━━━ MATERIAL SHOWN

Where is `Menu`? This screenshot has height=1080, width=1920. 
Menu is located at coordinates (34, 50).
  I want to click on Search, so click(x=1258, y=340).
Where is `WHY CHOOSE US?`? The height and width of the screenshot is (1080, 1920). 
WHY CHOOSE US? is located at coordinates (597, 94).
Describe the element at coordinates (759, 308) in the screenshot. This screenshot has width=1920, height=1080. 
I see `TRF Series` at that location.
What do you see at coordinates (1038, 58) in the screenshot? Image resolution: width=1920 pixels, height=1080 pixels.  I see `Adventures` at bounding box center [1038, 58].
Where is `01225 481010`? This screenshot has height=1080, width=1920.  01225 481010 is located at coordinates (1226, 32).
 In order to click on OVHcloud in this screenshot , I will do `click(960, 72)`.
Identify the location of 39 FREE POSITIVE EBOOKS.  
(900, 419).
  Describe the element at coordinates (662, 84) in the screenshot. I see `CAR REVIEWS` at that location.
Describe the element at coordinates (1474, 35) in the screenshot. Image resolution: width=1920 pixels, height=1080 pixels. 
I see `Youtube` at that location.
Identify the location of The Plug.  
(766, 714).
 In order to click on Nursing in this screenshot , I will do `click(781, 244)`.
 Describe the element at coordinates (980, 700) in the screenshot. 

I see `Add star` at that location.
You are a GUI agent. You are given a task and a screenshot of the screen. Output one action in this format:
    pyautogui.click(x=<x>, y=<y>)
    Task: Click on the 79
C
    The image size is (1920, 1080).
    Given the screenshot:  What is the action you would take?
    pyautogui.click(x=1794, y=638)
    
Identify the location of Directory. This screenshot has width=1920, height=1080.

━━━━━━

> [EXERCISE OBJECTIVE]: Format the lines from the start of the records through the line containing "WHY CHOOSE US? is", inclusive, as a JSON list of strings with one string per line, omitting blank lines.

> [ANSWER]:
[
  "Where is `Menu`? This screenshot has height=1080, width=1920. ",
  "Menu is located at coordinates (34, 50).",
  "  I want to click on Search, so click(x=1258, y=340).",
  "Where is `WHY CHOOSE US?`? The height and width of the screenshot is (1080, 1920). ",
  "WHY CHOOSE US? is located at coordinates (597, 94)."
]